Joining Professor Khaw and Professor Sahakian in the top 10 in the UK is Carol Brayne, Professor of Public Health Medicine in the Department of Psychiatry and Fellow of Darwin. Awarded a CBE in 2017 for Services to Public Health Medicine, Professor Brayne has pioneered the study of dementia in populations.

Meet the other nine University of Cambridge scientists

Nine other University of Cambridge scientists also make the rankings:

  • Professor Gillian Murphy (Department of Oncology), an international leader in the field of metalloproteinases, who has defined their roles in arthritis and cancer.
  • Professor Claudia Langenberg (MRC Epidemiology Unit), a public health specialist combining her expertise with research focused on molecular epidemiology.
  • Professor Nita Forouhi (MRC Epidemiology Unit), a physician scientist, MRC Investigator and Programme Leader in Nutritional Epidemiology, whose research on the link between diet, nutrition and chronic diseases like type 2 diabetes has informed health policy.
  • Professor Alison Dunning (Centre for Cancer Genetic Epidemiology, Department of Oncology), a genetic epidemiologist working on the risk of breast and other hormonal cancers.
  • Professor Karalyn Patterson (MRC Cognition and Brain Sciences Unit, Cambridge Centre for Frontotemporal Dementia and Related Disorders), a Fellow of Darwin College, who specialises in what we can learn about the organisation and neural representation of language and memory from the study of neurological patients suffering from the onset of brain disease or damage in adulthood.
  • Professor Dame Clare Grey (Department of Chemistry), a materials chemist whose work has paved the way for less expensive, longer-lasting batteries and helped improve storage systems for renewable energy, she is Chief Scientist and co-founder of Nyobolt, a company that is developing ultrafast-charging batteries for electric vehicles.
  • Professor Sharon Peacock (Department of Medicine), who has built her scientific expertise around pathogen genomics, antimicrobial resistance, and a range of tropical diseases, was the founding director of the COVID-19 Genomics UK Consortium which informed the COVID-19 pandemic response.
  • Professor Maria Grazia Spillantini (Department of Clinical Neurosciences and Fellow of Clare Hall) has been researching the cause of dementia for many years and was the first to identify the specific protein deposit found in Parkinson’s disease.
  • Professor Dame Theresa Marteau (Department of Public Health and Primary Care and Honorary Fellow of Christ’s College), a behavioural scientist, focuses on the development and evaluation of interventions to change behaviour (principally food, tobacco and alcohol consumption) to improve population health and reduce health inequalities, with a particular focus on targeting non-conscious processes.

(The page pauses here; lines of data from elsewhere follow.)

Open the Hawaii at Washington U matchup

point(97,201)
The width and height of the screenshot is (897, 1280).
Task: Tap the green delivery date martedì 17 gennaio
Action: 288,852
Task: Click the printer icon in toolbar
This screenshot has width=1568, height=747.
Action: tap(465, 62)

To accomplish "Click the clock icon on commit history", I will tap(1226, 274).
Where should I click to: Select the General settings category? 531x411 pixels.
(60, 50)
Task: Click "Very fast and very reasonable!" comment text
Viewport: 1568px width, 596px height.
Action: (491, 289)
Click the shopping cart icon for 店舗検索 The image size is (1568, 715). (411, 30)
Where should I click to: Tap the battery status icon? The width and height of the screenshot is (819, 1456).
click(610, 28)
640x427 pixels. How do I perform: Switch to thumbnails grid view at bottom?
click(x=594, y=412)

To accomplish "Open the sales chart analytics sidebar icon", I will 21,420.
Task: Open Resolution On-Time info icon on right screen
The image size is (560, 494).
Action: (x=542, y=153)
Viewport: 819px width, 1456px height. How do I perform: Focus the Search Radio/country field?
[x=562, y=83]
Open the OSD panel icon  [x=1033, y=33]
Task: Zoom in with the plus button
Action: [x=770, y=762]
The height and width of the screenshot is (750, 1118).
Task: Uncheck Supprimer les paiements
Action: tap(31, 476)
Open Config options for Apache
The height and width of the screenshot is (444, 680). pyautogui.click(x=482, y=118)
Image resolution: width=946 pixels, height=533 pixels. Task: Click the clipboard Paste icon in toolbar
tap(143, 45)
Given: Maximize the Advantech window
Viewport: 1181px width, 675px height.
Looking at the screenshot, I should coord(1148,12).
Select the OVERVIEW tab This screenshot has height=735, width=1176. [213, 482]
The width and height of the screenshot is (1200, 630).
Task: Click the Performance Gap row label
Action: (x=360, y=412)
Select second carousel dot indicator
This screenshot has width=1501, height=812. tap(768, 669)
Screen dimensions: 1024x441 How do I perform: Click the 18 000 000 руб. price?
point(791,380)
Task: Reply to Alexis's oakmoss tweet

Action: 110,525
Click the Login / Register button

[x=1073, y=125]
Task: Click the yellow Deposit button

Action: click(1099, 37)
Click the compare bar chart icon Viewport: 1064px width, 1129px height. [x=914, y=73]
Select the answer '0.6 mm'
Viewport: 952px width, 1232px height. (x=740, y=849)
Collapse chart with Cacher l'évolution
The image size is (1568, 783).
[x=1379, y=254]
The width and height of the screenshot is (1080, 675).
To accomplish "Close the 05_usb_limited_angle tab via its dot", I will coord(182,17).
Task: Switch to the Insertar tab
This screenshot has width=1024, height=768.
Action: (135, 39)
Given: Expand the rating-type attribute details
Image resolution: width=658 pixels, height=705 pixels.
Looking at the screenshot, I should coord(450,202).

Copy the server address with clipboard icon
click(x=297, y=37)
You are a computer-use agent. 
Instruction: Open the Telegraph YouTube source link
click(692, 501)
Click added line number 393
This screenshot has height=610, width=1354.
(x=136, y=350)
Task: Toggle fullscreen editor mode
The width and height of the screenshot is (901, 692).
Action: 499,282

Speaking on publication of this year’s rankings, Imed Bouchrika, Co-Founder of and Chief Data Scientist, said: “The purpose of this online ranking of the world's leading female scientists is to recognize the efforts of every female scientist who has made the courageous decision to pursue opportunities despite barriers.

“Their unwavering determination in the face of difficulties serves as a source of motivation for all young women and girls who pursue careers in science.”